Grace Presbyterian Church
March 24, 2019, Lent 3C
Current Events and Ultimate Things
Honestly, the beginning of this particular scriptural excerpt just seems…odd. On the surface it seems very much like a non sequitir. It’s as if in the middle of a difficult, intense lecture or speech or sermon with a challenging question-and-answer session, someone suddenly blurted out “hey, didya hear what happened to Uncle Milton and those boys from over in Newberry when they went down to Orlando?”
Jesus has been teaching, in what is preserved for us just before, in Chapter 12, about: avoiding hypocrisy, not being arrogant, avoiding worry, being watchful and not being caught, Jesus himself as a cause of division, and settling grievances with your adversary. It’s difficult stuff, to be sure, and in some ways one might feel a bit challenged, to say the least, by hearing all these teachings one right after the other. And Jesus isn’t being at all sideways or sparing in his teaching; it’s all imperative – “beware…do not…therefore I tell you…be…know.” No wiggle room, no fudging, no passing the buck to anybody else. It’s all on you, dear listener, to hear and to change your life.

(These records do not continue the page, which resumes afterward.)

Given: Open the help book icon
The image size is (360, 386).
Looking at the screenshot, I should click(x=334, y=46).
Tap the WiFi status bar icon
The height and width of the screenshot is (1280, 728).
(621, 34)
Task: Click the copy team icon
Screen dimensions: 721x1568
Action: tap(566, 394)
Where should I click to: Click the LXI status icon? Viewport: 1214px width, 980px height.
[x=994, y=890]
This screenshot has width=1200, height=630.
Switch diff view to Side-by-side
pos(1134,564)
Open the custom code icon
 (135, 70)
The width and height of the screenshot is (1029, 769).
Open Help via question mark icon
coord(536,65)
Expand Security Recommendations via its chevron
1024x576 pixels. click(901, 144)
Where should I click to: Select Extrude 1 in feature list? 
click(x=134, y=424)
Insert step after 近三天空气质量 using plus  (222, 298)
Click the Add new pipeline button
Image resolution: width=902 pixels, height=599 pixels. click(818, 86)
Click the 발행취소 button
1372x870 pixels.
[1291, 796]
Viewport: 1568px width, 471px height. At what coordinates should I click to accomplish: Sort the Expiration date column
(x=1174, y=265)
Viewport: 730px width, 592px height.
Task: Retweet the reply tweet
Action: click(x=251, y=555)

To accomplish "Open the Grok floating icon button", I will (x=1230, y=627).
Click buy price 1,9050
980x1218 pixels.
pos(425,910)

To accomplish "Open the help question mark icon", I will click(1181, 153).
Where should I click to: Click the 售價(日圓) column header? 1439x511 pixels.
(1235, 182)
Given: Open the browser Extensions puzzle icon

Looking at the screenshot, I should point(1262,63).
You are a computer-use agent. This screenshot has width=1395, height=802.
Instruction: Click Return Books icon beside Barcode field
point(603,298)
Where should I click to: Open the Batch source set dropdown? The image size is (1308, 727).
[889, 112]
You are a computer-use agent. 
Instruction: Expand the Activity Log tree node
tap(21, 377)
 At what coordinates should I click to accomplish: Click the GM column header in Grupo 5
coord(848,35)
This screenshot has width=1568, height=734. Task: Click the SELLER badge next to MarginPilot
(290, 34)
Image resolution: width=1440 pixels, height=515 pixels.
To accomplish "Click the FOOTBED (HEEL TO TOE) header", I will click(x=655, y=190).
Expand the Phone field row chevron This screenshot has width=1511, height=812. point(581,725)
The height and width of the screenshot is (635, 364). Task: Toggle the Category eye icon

Given that background, I suppose one might could argue that somebody in the crowd miiiight just have been feeling a bit stressed by all of this talk, and looking to, well, not exactly lift the mood, but at least provide some distraction or relief of pressure. Having heard of an awful incident in the Temple in Jerusalem, where a group of Galilean pilgrims had been massacred while there to offer sacrifices; perhaps he first told it to his companions, and maybe somebody got up the courage to bring it up to Jesus. Luke doesn’t tell us much about how this happened besides that vivid metaphor of their blood “mixed with their sacrifices.”
Jesus is a lot of things in the gospels, and one of those things is that he is an extremely effective teacher. There seem to be a lot of folks across Galilee who think so, anyway, since his teaching – not just the miracles or exorcisms, but the actual straightforward nothing-but-teaching teaching – was drawing and holding crowds across Galilee for hours or even days at a time. Some of you out there (and one of me up here) know just how startling an accomplishment that is.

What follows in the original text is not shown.